Right to Privacy: Data Protection Laws in India

Image for representative purposes.

Image for representative purposes.

Whether it be personal data or digital data, online hackers, spammers, had opened a Pandora’s box of issues with data security which needed urgent judicial intervention.

New Delhi: There are no second thoughts on the fact that the case which would witness the historic verdict on Thursday by a nine judge bench determining whether Right to Privacy is a constitutional right or not, has its root in the Aadhaar case.

The constitutional validity of Aadhaar was challenged not only on the basis of the vulnerability of biometrics but also on how data leaks were becoming the new norm. Whether it be personal data or digital data, online hackers, spammers, had opened a Pandora’s box of issues with data security which needed urgent judicial intervention.

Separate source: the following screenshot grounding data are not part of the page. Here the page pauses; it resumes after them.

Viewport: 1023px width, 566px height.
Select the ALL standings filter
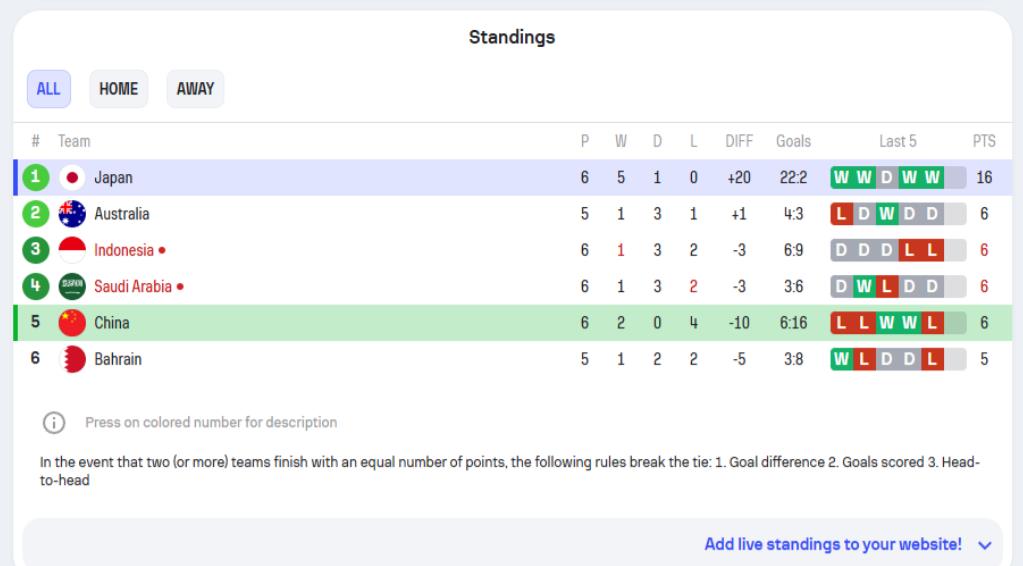pyautogui.click(x=48, y=89)
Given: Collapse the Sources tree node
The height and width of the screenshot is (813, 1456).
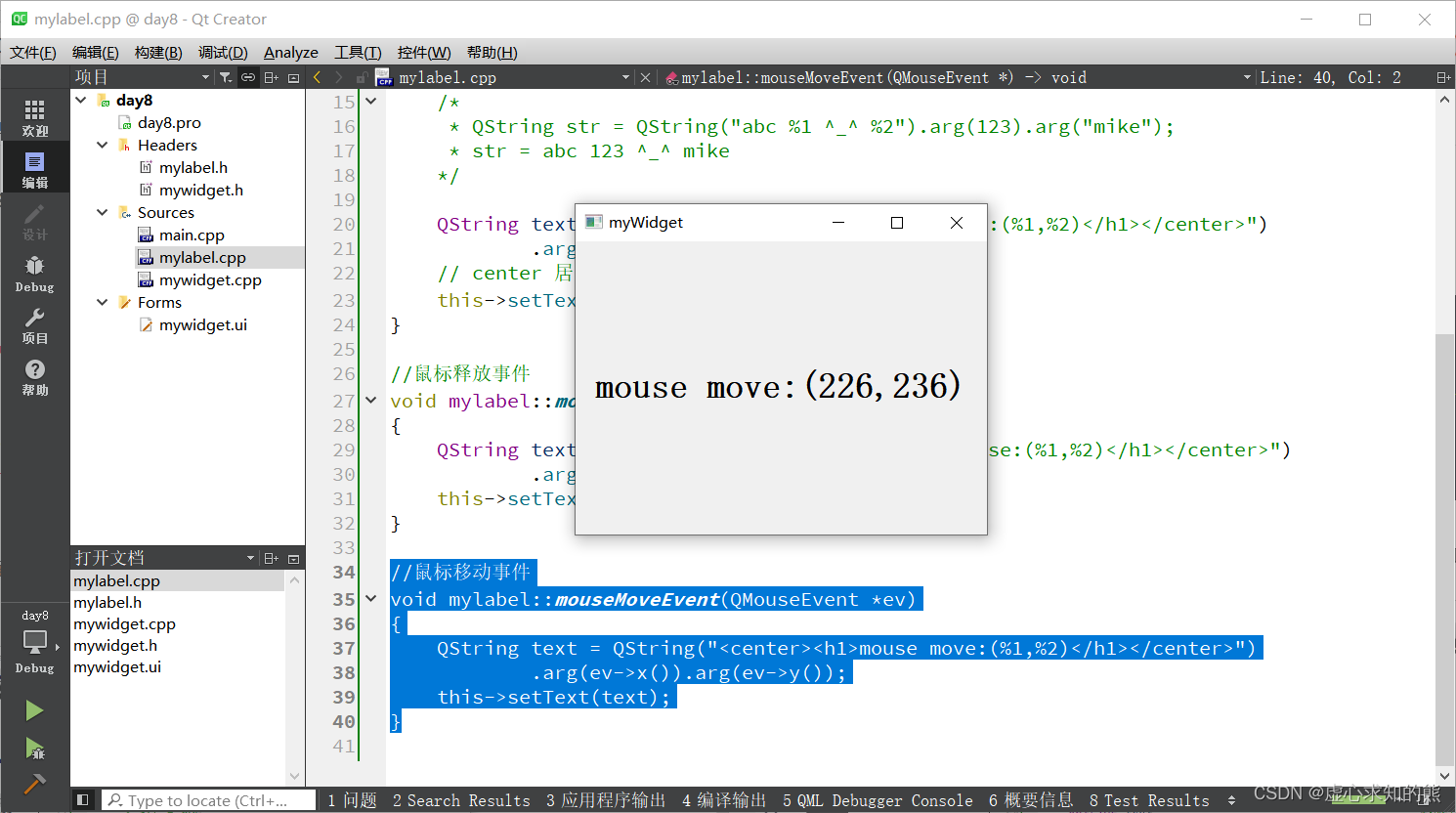Looking at the screenshot, I should [102, 212].
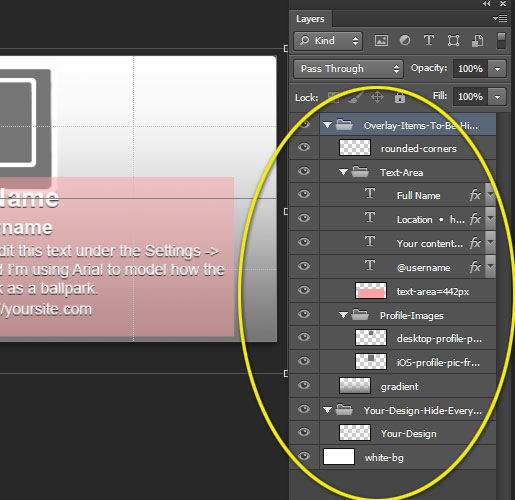Filter for shape layers icon
The image size is (515, 500).
click(453, 41)
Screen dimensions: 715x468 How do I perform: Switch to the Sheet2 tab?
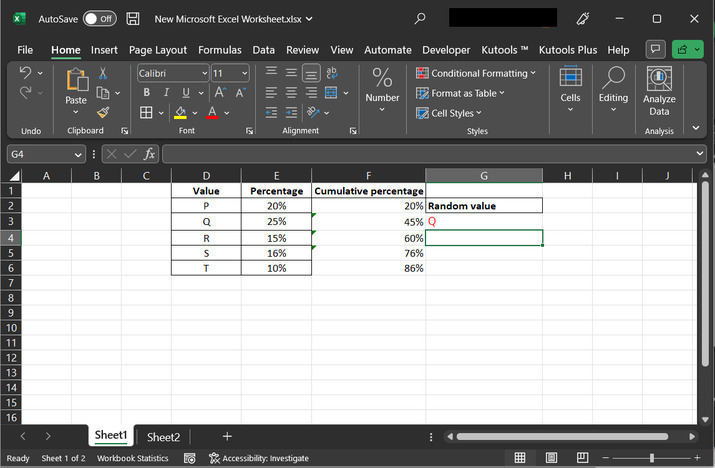pyautogui.click(x=163, y=437)
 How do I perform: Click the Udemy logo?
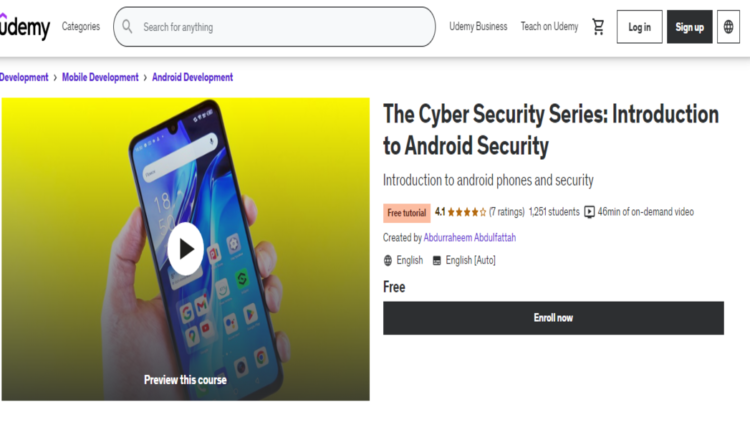click(x=25, y=27)
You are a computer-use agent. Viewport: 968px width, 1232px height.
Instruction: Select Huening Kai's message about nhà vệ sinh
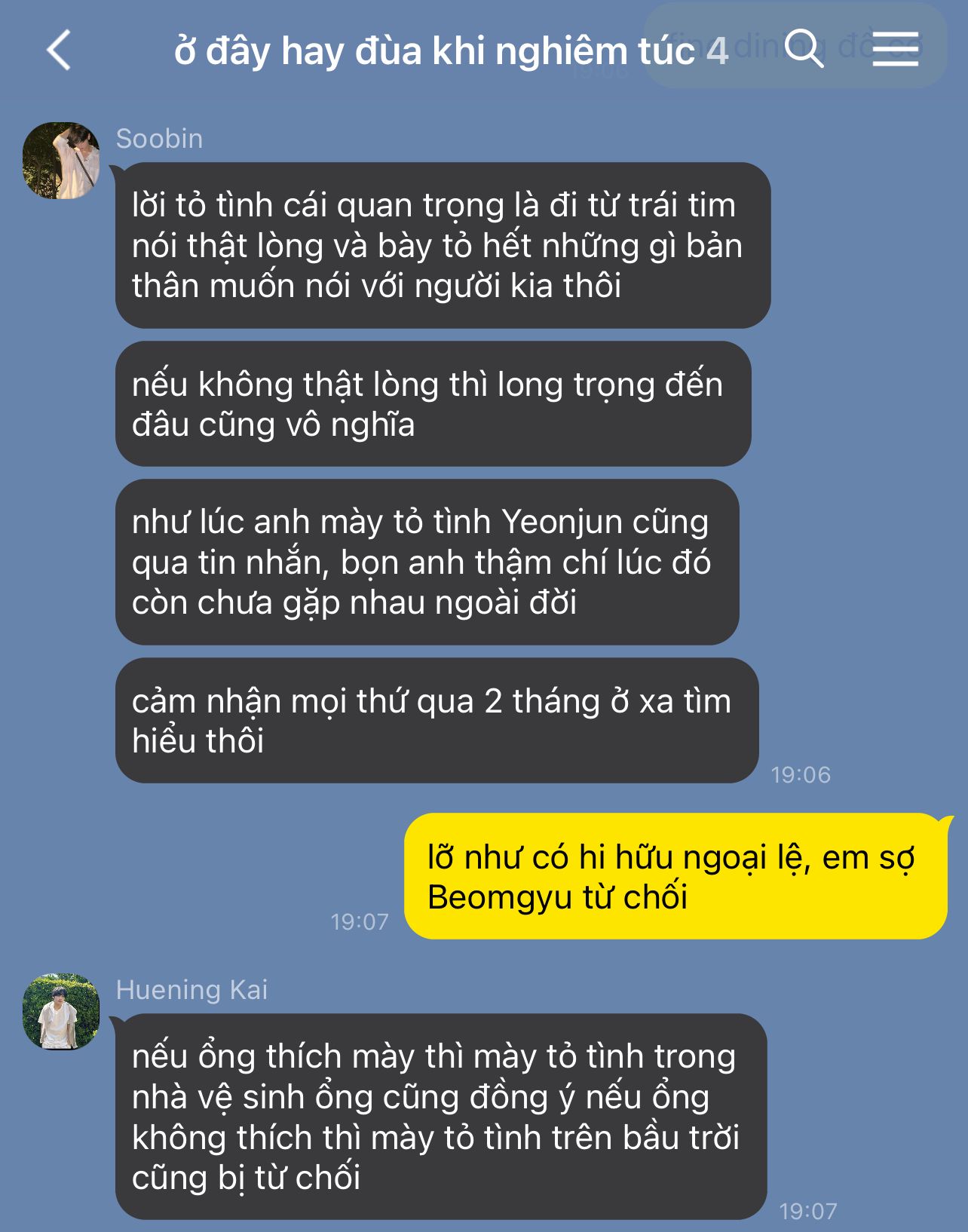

Data protection is one of the most important part of the right to privacy as a data protection law will protect your personal information, which is collected, processed and stored by "automated" means or intended to be part of a filing system.

In this backdrop and with a few hours to go for the Right to privacy verdict, News18 takes you through the various data protection laws of India:

No separate Law like the EU

Unlike the European Union, India does not have any separate law which is designed exclusively for the data protection. However, the courts on several occasions have interpreted "data protection" within the ambits of "Right to Privacy" as implicit in Article 19 and 21 of the Constitution of India.

However, the Ministry of Electronics and Information Technology (MeitY) has appointed an expert group headed by former Supreme Court judge BN Srikrishna to draft a data protection law.

The decision to constitute the group was communicated by the UIDAI to the Supreme Court as part of its arguments in the Right to Privacy case.

Did the First Occurrence on Data Protection Law Happen During Aadhaar Case?

The Centre on July 21 told the Supreme Court that data of users was integral to the Right of Life and Personal Liberty guaranteed under the Constitution and it would come out with regulations to protect it.

It said that there was a need for intervention by the state in the matter as data was connected to the personality of the user. This specific submission was made before a five judge constitution bench headed by Justice Dipak Misra which was judging the controversial case of 2016 privacy policy of WhatsApp messaging application.

Information Technology Act

The strongest legal protection provided to personal information in India is through section 43A of the Information Technology Act and the Information Technology (Reasonable security practices and procedures and sensitive personal data or information) Rules, 2011 developed under the section.

The provision requires a body corporate who 'receives, possesses, stores, deals, or handles' any ‘sensitive personal data’ to implement and maintain ‘reasonable security practices’, failing which they are held liable to compensate those affected. The Rules under section 43A contain the following major requirements:

Body corporates must provide a privacy policy to all 'providers of information' (Rule 4);

They must obtain consent in letter, fax, or email from the 'provider of information' before collecting, using or disclosing any sensitive personal information (Rule 5(1));

Sensitive personal information may only be collected for lawful and necessary purposes (Rule 5(2)(a))

While collecting the information, they must ensure that the individual is informed of the a) fact that the information is being collected; b) the purpose for which the information is being collected; c) the intended recipients of the information; d) the name and the address of the agency collecting information, and the agency that will retain the information (Rule 5(3));

Information should only be used for stated and agreed to purposes (Rule 5(5));

Individuals should be provided with the option to opt in or out of services prior to the collection of sensitive personal information and should have the ability to withdraw consent at any point in time (Rule 5(7));

Individuals should be allowed to review, update, and correct any sensitive personal information that they have provided wherever necessary (Rule 5(6));

Body corporates are allowed to retain sensitive personal information only as long as is lawfully necessary (Rule 5(4));

Before a body corporate is allowed to disclose or publish sensitive personal information to a third party, consent must be obtained from the individual who the information belongs.

The only circumstances under which a body corporate may disclose information is (i) if it is required to do so by a contract with the provider of the information or through the law; or (ii) if it is to be disclosed to a governmental agency mandated under law (Rule 6(1)); and

Body corporates must implement security practices and standards which require: a) a comprehensively documented information security programme; b) information security policies must contain managerial, technical, operational and physical security control measures that are commensurate with the information assets being protected (Rule 8)


Penalty is in the form of a civil liability

Any corporates who fail to observe data protection norms may be liable to pay compensation if they are negligent in implementing and maintaining reasonable security practices and thereby cause wrongful loss or wrongful gain to any person.

, body corporates may be exposed to criminal liability under Section 72A of the IT Act if they disclose personal information with the intent of causing wrongful loss or obtaining a wrongful gain.

This Act includes the disclosure of personal information given in confidence as an unfair trade practice (as defined under section 2 (r)) and includes mental or emotional harm resulting from damage to property, among other things, as a harm.